Marks and Spencer is the UK's largest clothing retailer and footwear by both value and volume. In the clothing market, M&S has 12% market share and, is sixth largest in the food market with a 3% share. In value terms, M&S has 10.5% market share in UK's women's wear market. It also has 9.5% of menswear, 24.1% lingerie and 4.1% of children's wear markets in the UK. M&S has over 450 stores located throughout the UK. In addition, the company has 150 stores worldwide, including over 130 franchise businesses, operating in 30 countries. Market leadership enhances its brand image and provides M&S with a competitive advantage.

Improved profitability

Operating margins of M&S improved from 8% in 2005 to 10.9% in 2006. In fiscal 2006, the company's operating profits increased by 42.1% against revenue growth of only 4.2%. This was achieved through a continued tight control of costs, improved management of stock commitments and better buying. The company's average operating margin for the five year period ending March 2006 at 8.3% compares well with the industry average of 5.7%. Improved profitability indicates the efficient nature of the company's operations.

Strong brand image

The M&S has been a strong brand for decades. It stands for high quality products at reasonable prices. Moreover, it is a well recognized brand in retailing in the UK and also in the international markets. In addition to the mother brand, M&S has a strong portfolio of private brands including: Autograph, Blue Harbour, Per Una, Body and Cellozione. The strong brand image of the company aids customer loyalty and helps promote repeat purchases. In addition, the company leverages its brand strength to easily expand into new lines.


Geographic concentration

M&S derives a majority of its revenues from the UK market. The company derived 93.3% of its revenues from the UK in fiscal 2006. In contrast, competitors such as Wal-Mart have global operations, which provide them with a better revenue profile and economies of scale in purchasing. Weak economic conditions in the UK resulted in weak revenue growth of 4.1% in fiscal 2006. Geographic concentration of revenues makes M&S vulnerable to market conditions in the UK and makes the company relatively uncompetitive compared to global retailers such as Wal-Mart.
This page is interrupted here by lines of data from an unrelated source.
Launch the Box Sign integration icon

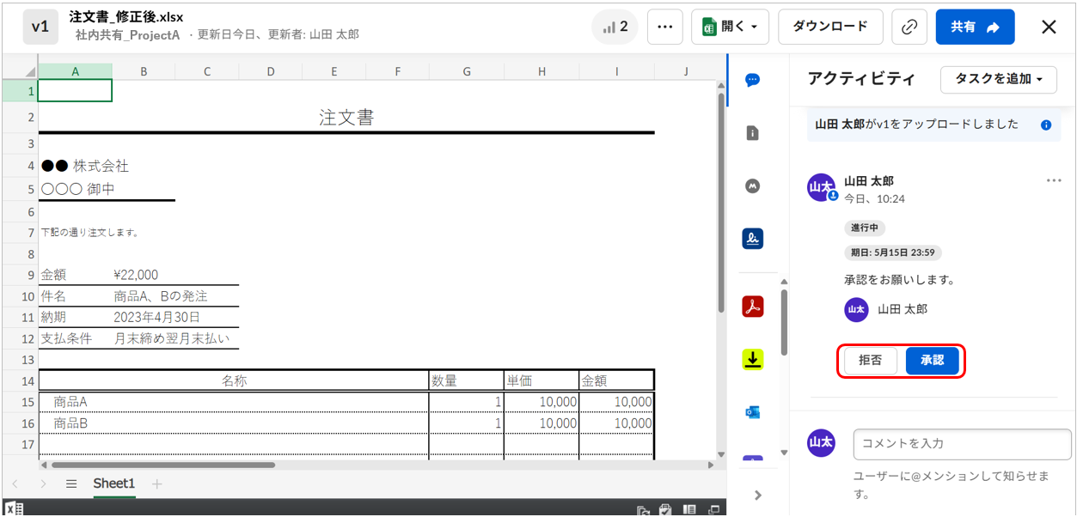click(x=752, y=239)
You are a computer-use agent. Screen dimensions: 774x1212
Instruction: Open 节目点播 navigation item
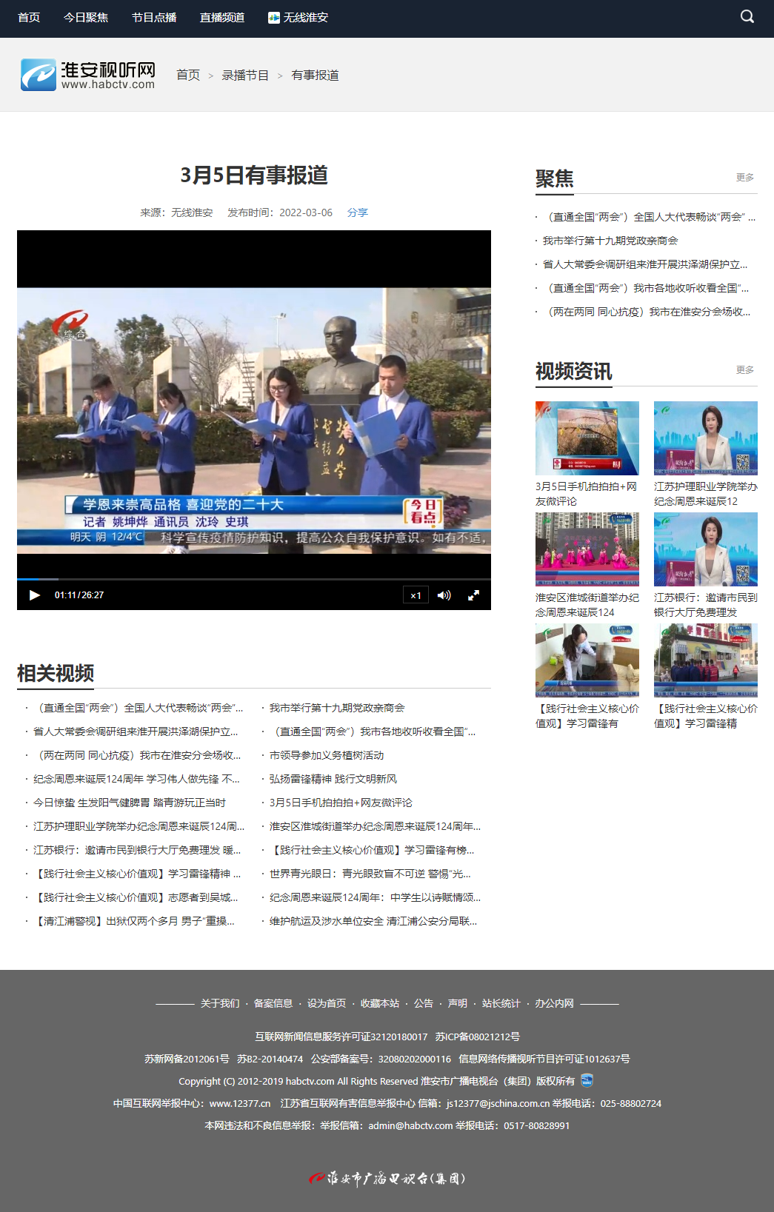click(154, 17)
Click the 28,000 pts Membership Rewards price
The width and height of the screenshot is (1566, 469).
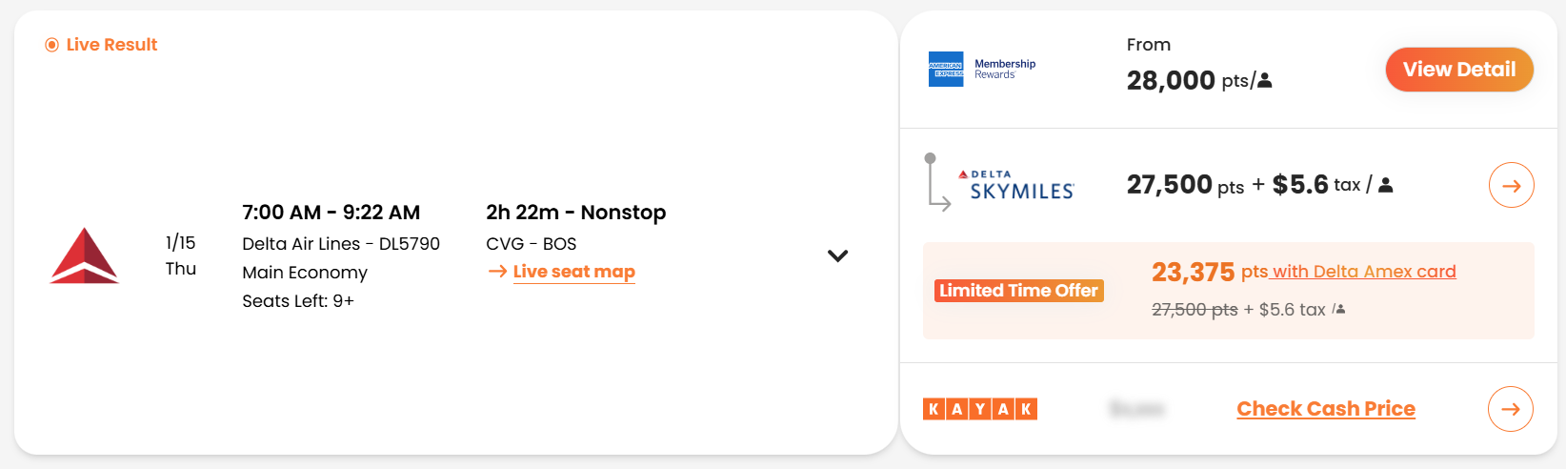[x=1198, y=81]
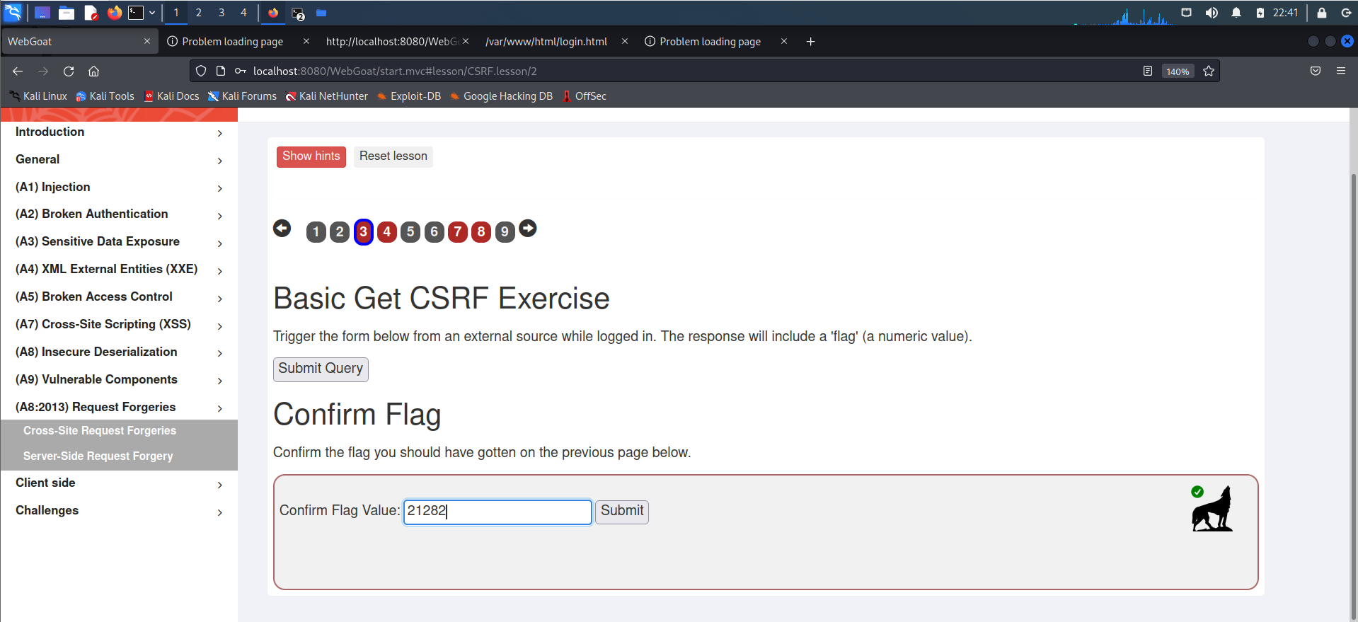Click the 140% zoom level indicator
1358x622 pixels.
[1178, 71]
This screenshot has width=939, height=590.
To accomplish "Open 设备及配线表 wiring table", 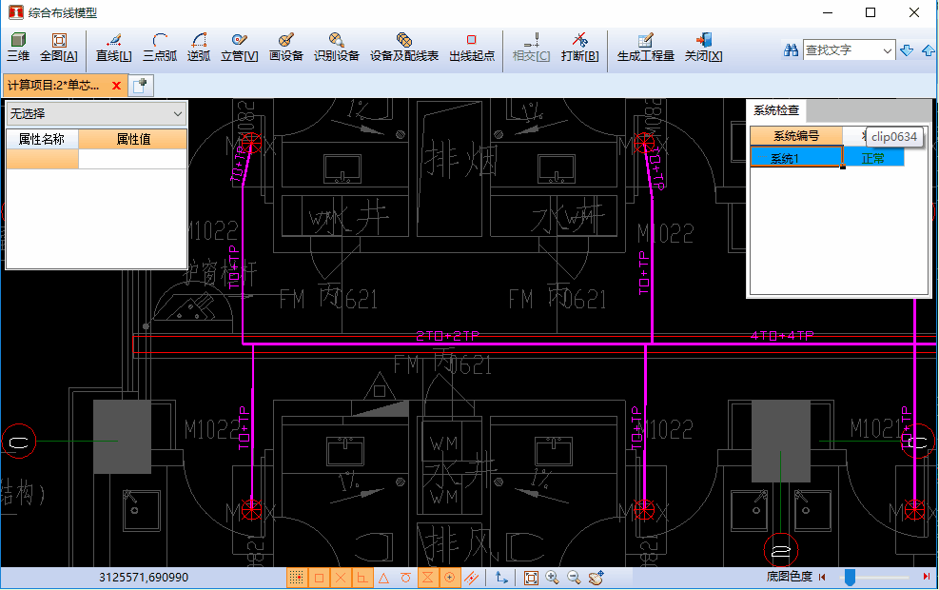I will [403, 48].
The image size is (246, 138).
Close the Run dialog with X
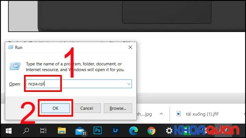click(x=130, y=47)
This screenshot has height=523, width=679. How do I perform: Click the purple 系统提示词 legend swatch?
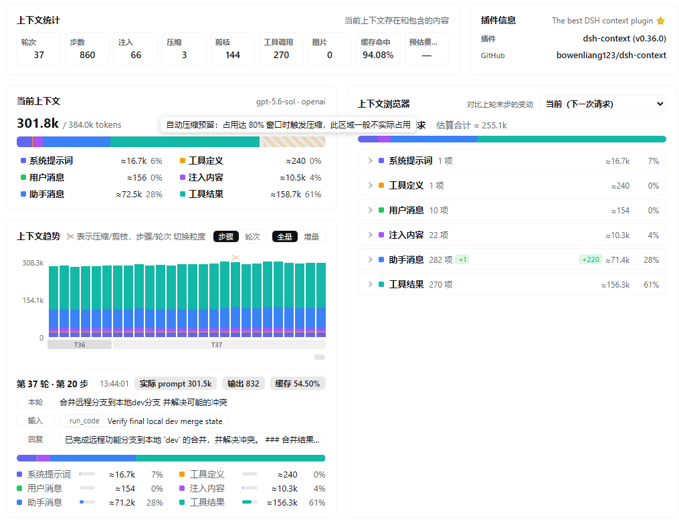[x=23, y=161]
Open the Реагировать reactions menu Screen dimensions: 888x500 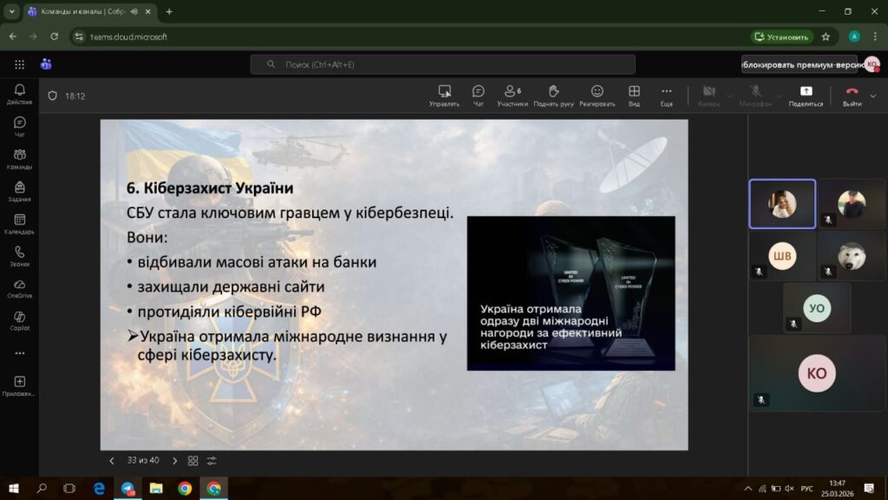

Low return on assets and equity

M&S has recorded weak returns on assets and equity in the last few years. Its return on assets and return on equity for the five year period ending March 2005 were 6.4%, and 8.7%, respectively, lower than the industry averages of 6.9% and 10.4% for the same period. Weak returns reflect the inability of the management to deploy assets in profitable avenues, and this could result in decreasing investor confidence.

Limited online transactions

Though M&S has had a transactional website for a few years now, its service is inferior to many other retailers in a number of respects. Food cannot be ordered online and delivered to home from its website. Only a selection of general merchandise product is available. M&S does not deliver to customers overseas. Delivery is either via the Royal Mail, or White Arrow courier service, rather than by independent couriers, which offer higher services levels. Limited online transactions could put the company at a competitive disadvantage.


New acquisitions

In January 2006 M&S expanded its already successful 'Simply Food' format with the acquisition of 28 stores on a leasehold basis from Iceland Foods for a consideration of £38 million. The stores, which average around 5,000 square feet, are all in prime locations for the 'Simply Food' brand throughout the UK. There are currently 143 Simply Food stores in the UK, Republic of Ireland and the Channel Islands. Following the acquisition, M&S will have 171 Simply Food stores throughout the UK. This acquisition would increase the company's presence in food market while boosting its revenues.

Competitive pricing

M&S has implemented price restructuring across product categories and brands in fiscal 2006. As a result, about 30% of its products are now at 'Opening Price Points' (entry level pricing), as compared to 12% in 2004. In fiscal 2005, M&S was the most expensive when compared with its competitors such as Debenhams, Next, BHS and Matalan. It was marginally more expensive relative to the average of this group. After the implementation of price restructuring, M&S is now nearly 10% cheaper than Debenhams and a little cheaper than Next. In food pricing, M&S is 2% cheaper than Tesco's 'Finest'. Competitive pricing might help in generating more revenues.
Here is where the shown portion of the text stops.